Muammar Qaddafi’s dramatic fall invariably caused many questions about Libya’s future, including return of its oil production to pre-uprising levels.  Various factors, such as destruction of oil facilities, continued civil unrest and internal divisions, proliferation of small arms across the country, lack of the rule of law and a stable government, as well as the global economic situation created various speculations about timing of Libya’s ability to restore oil production.  A general agreement among experts seems to be 18 months before this North African nation can resume its pre-uprising capacity of 1.6 million barrels a day.  Some say that even if Libyan oil output is fully restored, it would hardly be a game-changer, because it accounted for only around 2 percent of the global production.  But Libya still sits on the biggest oil reserves in Africa, which are sought after because of the high quality of oil.  European and Asian refineries covet the “sweet” crude from Libya for its low sulfur content.

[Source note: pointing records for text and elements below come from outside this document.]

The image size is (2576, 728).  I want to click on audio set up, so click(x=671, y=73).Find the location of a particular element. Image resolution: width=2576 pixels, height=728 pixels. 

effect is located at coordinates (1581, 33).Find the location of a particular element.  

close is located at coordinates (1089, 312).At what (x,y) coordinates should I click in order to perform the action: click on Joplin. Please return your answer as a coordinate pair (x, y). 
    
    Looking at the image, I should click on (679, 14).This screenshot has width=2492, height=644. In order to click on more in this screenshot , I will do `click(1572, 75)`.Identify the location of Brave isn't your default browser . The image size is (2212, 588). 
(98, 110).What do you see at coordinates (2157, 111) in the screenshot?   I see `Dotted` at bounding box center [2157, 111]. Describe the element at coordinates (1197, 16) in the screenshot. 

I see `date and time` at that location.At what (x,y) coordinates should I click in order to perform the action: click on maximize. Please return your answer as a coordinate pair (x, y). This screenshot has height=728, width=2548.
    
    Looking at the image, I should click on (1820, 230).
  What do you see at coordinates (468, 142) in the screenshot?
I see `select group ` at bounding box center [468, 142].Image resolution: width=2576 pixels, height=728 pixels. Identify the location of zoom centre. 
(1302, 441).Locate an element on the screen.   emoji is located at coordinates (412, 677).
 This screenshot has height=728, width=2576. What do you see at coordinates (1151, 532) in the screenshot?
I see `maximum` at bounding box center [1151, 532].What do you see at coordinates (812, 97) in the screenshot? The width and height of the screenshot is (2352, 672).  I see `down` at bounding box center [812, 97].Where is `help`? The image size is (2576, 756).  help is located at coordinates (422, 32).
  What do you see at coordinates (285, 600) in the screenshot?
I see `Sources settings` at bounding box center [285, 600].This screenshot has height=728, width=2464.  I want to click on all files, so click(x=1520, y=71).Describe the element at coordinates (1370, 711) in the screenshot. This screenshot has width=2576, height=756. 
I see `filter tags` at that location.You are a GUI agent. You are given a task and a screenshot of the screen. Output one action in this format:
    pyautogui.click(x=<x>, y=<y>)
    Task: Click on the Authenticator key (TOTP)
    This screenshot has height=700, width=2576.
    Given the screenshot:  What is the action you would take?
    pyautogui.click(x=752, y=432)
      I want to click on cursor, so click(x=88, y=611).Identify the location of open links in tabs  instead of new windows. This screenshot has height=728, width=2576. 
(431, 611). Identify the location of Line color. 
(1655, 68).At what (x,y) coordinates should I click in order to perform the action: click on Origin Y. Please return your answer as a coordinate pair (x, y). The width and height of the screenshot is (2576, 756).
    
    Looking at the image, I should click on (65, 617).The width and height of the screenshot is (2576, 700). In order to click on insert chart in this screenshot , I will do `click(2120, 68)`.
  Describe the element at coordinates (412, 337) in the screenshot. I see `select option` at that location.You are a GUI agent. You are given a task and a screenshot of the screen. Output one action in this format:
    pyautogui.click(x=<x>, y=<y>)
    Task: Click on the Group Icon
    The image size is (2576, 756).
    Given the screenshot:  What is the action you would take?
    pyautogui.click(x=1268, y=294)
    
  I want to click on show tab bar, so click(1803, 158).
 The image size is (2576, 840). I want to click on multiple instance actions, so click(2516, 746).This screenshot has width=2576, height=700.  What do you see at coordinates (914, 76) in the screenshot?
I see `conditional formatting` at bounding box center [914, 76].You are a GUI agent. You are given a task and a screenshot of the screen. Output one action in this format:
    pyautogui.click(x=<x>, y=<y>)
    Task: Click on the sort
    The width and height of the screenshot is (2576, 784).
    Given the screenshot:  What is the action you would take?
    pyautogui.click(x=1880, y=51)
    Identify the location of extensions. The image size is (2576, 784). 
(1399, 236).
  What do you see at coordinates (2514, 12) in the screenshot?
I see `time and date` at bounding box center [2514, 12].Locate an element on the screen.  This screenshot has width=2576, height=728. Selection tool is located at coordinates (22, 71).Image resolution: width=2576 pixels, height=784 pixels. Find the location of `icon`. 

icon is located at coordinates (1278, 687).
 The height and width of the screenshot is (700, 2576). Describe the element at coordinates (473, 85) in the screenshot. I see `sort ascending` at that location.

An interesting observation on Libya’s potential to increase its oil capacity was made by Anas Alhajji in Oil and Gas Journal.  According to him, the experiences of Iran, Russia, Kuwait, and Nigeria showed that it took them generally 3 years to boost capacity after a major political instability or violence.  But unlike Kuwait, Russia or Iran, Libya experienced far more infrastructural damage and lacks any institutional and legal structure at this point.  And unlike Iraq, Libya is not occupied or invaded, faces no sectarian divisions (e.g. Sunni vs. Shi’a in Iraq), and may benefit from geographic vicinity to European markets and an open coastline to facilitate oil exports.  But it is still unclear whether the civil unrest in Libya would end with the death of Qaddafi and how soon a government with a constitution and a set of laws would emerge.  Weighing these setbacks and challenges, Anas Alhajji may be right that it will take up to 3 to 4 years before the country returns to the pre-crisis production levels, not 18 months.